------ TASK MATERIAL
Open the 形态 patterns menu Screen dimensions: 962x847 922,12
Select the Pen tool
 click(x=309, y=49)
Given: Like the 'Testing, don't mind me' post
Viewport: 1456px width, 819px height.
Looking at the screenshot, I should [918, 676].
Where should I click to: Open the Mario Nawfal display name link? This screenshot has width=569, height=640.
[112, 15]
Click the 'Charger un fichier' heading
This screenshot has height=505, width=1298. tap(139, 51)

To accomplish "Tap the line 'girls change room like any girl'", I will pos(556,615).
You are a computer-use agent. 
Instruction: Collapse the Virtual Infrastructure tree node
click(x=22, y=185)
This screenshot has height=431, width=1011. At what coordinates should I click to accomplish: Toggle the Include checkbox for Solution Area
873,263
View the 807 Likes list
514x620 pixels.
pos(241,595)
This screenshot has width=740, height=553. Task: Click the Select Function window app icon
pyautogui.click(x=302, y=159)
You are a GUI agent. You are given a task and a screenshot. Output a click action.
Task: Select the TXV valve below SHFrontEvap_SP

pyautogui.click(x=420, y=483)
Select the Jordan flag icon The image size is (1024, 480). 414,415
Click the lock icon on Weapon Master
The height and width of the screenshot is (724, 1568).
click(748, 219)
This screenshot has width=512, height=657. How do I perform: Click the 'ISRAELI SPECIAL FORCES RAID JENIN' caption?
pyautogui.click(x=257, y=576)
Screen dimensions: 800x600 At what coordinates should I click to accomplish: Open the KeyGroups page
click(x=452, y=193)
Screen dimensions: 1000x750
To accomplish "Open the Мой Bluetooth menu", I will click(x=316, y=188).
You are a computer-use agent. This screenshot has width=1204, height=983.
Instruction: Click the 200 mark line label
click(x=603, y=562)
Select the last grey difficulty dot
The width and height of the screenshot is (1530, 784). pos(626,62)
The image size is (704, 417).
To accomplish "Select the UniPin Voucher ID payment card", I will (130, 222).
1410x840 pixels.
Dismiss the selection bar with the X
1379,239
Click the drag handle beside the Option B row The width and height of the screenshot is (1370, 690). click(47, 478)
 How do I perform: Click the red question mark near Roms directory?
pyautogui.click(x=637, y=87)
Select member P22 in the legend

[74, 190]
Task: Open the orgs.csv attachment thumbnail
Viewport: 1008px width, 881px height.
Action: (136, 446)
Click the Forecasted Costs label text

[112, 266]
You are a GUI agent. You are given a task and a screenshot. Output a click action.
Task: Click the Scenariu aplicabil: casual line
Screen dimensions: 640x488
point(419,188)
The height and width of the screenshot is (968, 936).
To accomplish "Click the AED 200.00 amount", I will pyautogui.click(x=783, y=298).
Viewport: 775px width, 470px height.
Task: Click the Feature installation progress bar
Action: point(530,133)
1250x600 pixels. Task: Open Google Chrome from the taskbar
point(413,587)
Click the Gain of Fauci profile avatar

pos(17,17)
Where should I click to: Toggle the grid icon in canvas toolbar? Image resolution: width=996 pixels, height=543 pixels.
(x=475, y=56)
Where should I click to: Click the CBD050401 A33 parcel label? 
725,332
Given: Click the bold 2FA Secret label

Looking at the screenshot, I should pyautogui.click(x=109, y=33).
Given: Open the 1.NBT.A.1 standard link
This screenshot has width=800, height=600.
------------
* _TASK STATEMENT_
Rewrite the material above as a JSON list of strings, with each line as one string and blank lines omitted.

* _ANSWER TO THIS TASK_
[
  "Open the 形态 patterns menu Screen dimensions: 962x847 922,12",
  "Select the Pen tool",
  " click(x=309, y=49)",
  "Given: Like the 'Testing, don't mind me' post",
  "Viewport: 1456px width, 819px height.",
  "Looking at the screenshot, I should [918, 676].",
  "Where should I click to: Open the Mario Nawfal display name link? This screenshot has width=569, height=640.",
  "[112, 15]",
  "Click the 'Charger un fichier' heading",
  "This screenshot has height=505, width=1298. tap(139, 51)",
  "To accomplish \"Tap the line 'girls change room like any girl'\", I will pos(556,615).",
  "You are a computer-use agent. ",
  "Instruction: Collapse the Virtual Infrastructure tree node",
  "click(x=22, y=185)",
  "This screenshot has height=431, width=1011. At what coordinates should I click to accomplish: Toggle the Include checkbox for Solution Area",
  "873,263",
  "View the 807 Likes list",
  "514x620 pixels.",
  "pos(241,595)",
  "This screenshot has width=740, height=553. Task: Click the Select Function window app icon",
  "pyautogui.click(x=302, y=159)",
  "You are a GUI agent. You are given a task and a screenshot. Output a click action.",
  "Task: Select the TXV valve below SHFrontEvap_SP",
  "pyautogui.click(x=420, y=483)",
  "Select the Jordan flag icon The image size is (1024, 480). 414,415",
  "Click the lock icon on Weapon Master",
  "The height and width of the screenshot is (724, 1568).",
  "click(748, 219)",
  "This screenshot has width=512, height=657. How do I perform: Click the 'ISRAELI SPECIAL FORCES RAID JENIN' caption?",
  "pyautogui.click(x=257, y=576)",
  "Screen dimensions: 800x600 At what coordinates should I click to accomplish: Open the KeyGroups page",
  "click(x=452, y=193)",
  "Screen dimensions: 1000x750",
  "To accomplish \"Open the Мой Bluetooth menu\", I will click(x=316, y=188).",
  "You are a computer-use agent. This screenshot has width=1204, height=983.",
  "Instruction: Click the 200 mark line label",
  "click(x=603, y=562)",
  "Select the last grey difficulty dot",
  "The width and height of the screenshot is (1530, 784). pos(626,62)",
  "The image size is (704, 417).",
  "To accomplish \"Select the UniPin Voucher ID payment card\", I will (130, 222).",
  "1410x840 pixels.",
  "Dismiss the selection bar with the X",
  "1379,239",
  "Click the drag handle beside the Option B row The width and height of the screenshot is (1370, 690). click(47, 478)",
  " How do I perform: Click the red question mark near Roms directory?",
  "pyautogui.click(x=637, y=87)",
  "Select member P22 in the legend",
  "[74, 190]",
  "Task: Open the orgs.csv attachment thumbnail",
  "Viewport: 1008px width, 881px height.",
  "Action: (136, 446)",
  "Click the Forecasted Costs label text",
  "[112, 266]",
  "You are a GUI agent. You are given a task and a screenshot. Output a click action.",
  "Task: Click the Scenariu aplicabil: casual line",
  "Screen dimensions: 640x488",
  "point(419,188)",
  "The height and width of the screenshot is (968, 936).",
  "To accomplish \"Click the AED 200.00 amount\", I will pyautogui.click(x=783, y=298).",
  "Viewport: 775px width, 470px height.",
  "Task: Click the Feature installation progress bar",
  "Action: point(530,133)",
  "1250x600 pixels. Task: Open Google Chrome from the taskbar",
  "point(413,587)",
  "Click the Gain of Fauci profile avatar",
  "pos(17,17)",
  "Where should I click to: Toggle the grid icon in canvas toolbar? Image resolution: width=996 pixels, height=543 pixels.",
  "(x=475, y=56)",
  "Where should I click to: Click the CBD050401 A33 parcel label? ",
  "725,332",
  "Given: Click the bold 2FA Secret label",
  "Looking at the screenshot, I should pyautogui.click(x=109, y=33).",
  "Given: Open the 1.NBT.A.1 standard link",
  "This screenshot has width=800, height=600."
]